A Twisted Adiabatic Limit Approach to Vanishing Theorems for Complex Line Bundles

TL;DR

This paper introduces a new twisted adiabatic limit method to prove vanishing theorems for certain cohomology groups of complex line bundles on compact complex Hermitian manifolds, extending classical results beyond Kähler settings.

Contribution

It generalizes the twisted adiabatic limit approach to connections on complex line bundles, allowing vanishing theorems under broader geometric conditions without requiring Kähler structures.

Findings

Vanishing of specific D''-cohomology groups under positivity and smallness conditions.

Development of twisted Laplacians with comparison formulas similar to Bochner-Kodaira-Nakano identities.

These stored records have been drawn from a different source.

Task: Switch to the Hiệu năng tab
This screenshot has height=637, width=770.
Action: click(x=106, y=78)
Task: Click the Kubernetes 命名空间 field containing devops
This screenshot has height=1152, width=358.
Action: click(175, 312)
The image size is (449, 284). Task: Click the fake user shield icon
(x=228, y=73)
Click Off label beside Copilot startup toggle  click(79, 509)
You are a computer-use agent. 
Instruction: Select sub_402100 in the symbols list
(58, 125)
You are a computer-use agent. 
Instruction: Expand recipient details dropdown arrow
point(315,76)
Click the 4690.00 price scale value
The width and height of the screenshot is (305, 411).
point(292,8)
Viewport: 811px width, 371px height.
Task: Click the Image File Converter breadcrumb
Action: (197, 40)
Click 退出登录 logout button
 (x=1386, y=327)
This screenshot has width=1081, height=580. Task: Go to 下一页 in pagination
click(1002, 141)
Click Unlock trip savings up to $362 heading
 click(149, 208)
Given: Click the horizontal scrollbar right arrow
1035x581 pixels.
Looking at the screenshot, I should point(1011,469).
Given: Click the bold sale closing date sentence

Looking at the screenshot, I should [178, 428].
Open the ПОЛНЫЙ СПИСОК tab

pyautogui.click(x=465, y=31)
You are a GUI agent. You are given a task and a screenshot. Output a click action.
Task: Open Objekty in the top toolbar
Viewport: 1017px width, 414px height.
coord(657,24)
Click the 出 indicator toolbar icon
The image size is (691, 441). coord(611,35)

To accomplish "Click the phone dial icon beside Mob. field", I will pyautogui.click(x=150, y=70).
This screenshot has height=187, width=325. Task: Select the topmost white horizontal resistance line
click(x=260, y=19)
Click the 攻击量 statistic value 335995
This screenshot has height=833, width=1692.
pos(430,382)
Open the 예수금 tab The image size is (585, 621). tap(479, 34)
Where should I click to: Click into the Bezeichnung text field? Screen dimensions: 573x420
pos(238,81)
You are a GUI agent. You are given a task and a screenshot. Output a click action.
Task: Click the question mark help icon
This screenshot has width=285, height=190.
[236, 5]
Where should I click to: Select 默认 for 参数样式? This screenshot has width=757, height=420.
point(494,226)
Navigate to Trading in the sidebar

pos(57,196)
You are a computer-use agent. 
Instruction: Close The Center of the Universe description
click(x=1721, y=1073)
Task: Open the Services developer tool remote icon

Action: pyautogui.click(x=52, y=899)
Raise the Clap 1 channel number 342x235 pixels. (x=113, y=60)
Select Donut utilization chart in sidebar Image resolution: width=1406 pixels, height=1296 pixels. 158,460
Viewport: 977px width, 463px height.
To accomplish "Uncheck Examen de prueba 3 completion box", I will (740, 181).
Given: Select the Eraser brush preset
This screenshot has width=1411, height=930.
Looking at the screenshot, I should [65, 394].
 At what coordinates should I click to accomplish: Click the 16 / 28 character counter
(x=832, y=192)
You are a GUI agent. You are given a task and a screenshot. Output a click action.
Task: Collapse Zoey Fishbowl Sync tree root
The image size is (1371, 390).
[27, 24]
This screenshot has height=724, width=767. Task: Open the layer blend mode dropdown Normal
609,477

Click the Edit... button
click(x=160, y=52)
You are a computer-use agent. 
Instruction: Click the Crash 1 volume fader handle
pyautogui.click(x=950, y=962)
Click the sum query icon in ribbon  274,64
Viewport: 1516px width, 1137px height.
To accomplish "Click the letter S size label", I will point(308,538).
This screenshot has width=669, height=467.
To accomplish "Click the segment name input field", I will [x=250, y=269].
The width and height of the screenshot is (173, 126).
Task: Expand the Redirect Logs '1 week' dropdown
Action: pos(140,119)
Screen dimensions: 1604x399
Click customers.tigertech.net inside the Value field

Extension of vanishing theorems to non-Kähler manifolds and non-holomorphic line bundles.

Abstract

Given an $n$-dimensional compact complex Hermitian manifold $X$, a $C^\infty$ complex line bundle $L$ equipped with a connection $D$ whose $(0,\,1)$-component $D''$ squares to zero and a real-valued function $\eta$ on $X$, we prove that the $D''$-cohomology group of $L$ of any bidegree $(p,\,q)$ such that either $(p>q \hspace{1ex}\mbox{and}\hspace{1ex} p+q\geq n+1)$ or $(p<q \hspace{1ex}\mbox{and}\hspace{1ex} p+q\leq n-1)$ vanishes when two extra hypotheses are made. The first hypothesis requires a certain real-valued, not necessarily closed, $(1,\,1)$-form depending on $p,\,q$, on the curvature of $D$ and on a $(1,\,1)$-form induced by $\eta$ to be positive definite. The second hypothesis requires the norm of $\partial\eta$ to be small relative to $|\eta|$. This theorem, for which we also give a number of variants, is proved by generalising our very recent twisted adiabatic limit construction for complex structures to connections on complex line bundles. This twisting of $D$ induces first-order differential operators acting on the $L$-valued forms, for which we obtain commutation relations involving their formal adjoints, and two twisted Laplacians for which we obtain a comparison formula reminiscent of the classical Bochner-Kodaira-Nakano identity. The main features of our results are that $X$ need not be K\"ahler, $L$ need not be holomorphic and the types of $C^\infty$ functions that $X$ supports play a key role in our hypotheses, thus capturing some of their links with the geometry of manifolds.